### Aufgabendetails
Führe bitte jede Zeile der Einträge auf, in der das Wort „icon“ vorkommt. Groß- und Kleinschreibung zählt dabei.

+++ Bereitgestellte Einträge

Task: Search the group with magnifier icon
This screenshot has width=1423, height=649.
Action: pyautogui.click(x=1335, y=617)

++++++
+++ Bereitgestellte Einträge

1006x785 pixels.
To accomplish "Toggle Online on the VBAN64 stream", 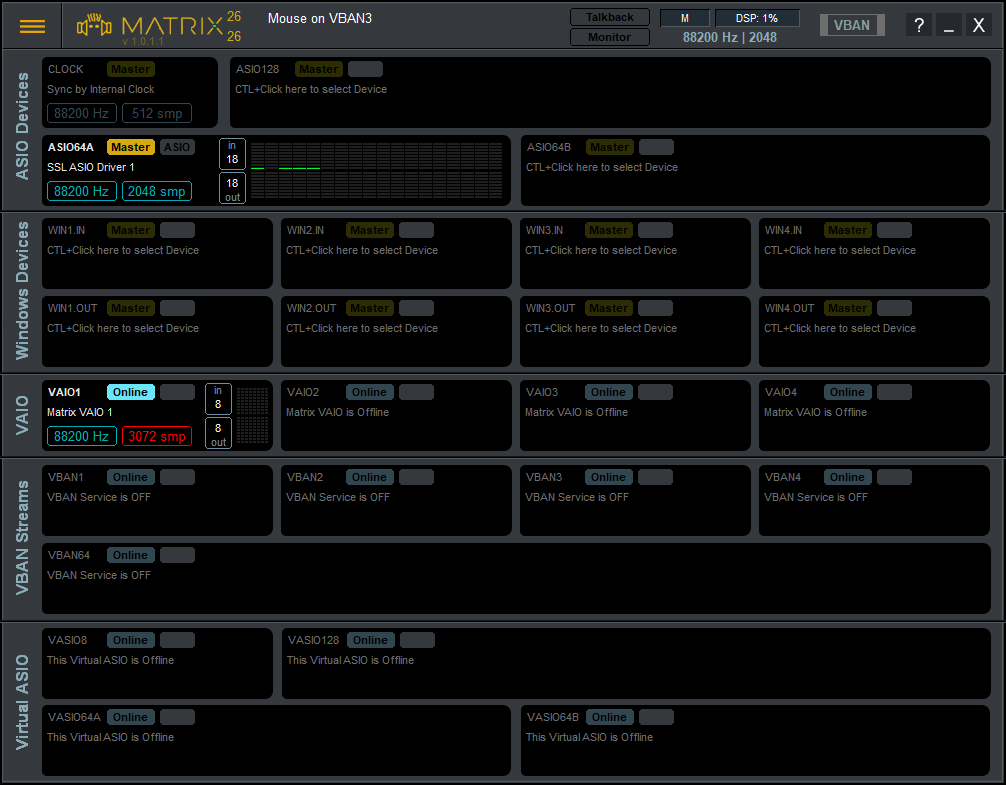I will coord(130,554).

++++++

### Antwort
Task: Search the group with magnifier icon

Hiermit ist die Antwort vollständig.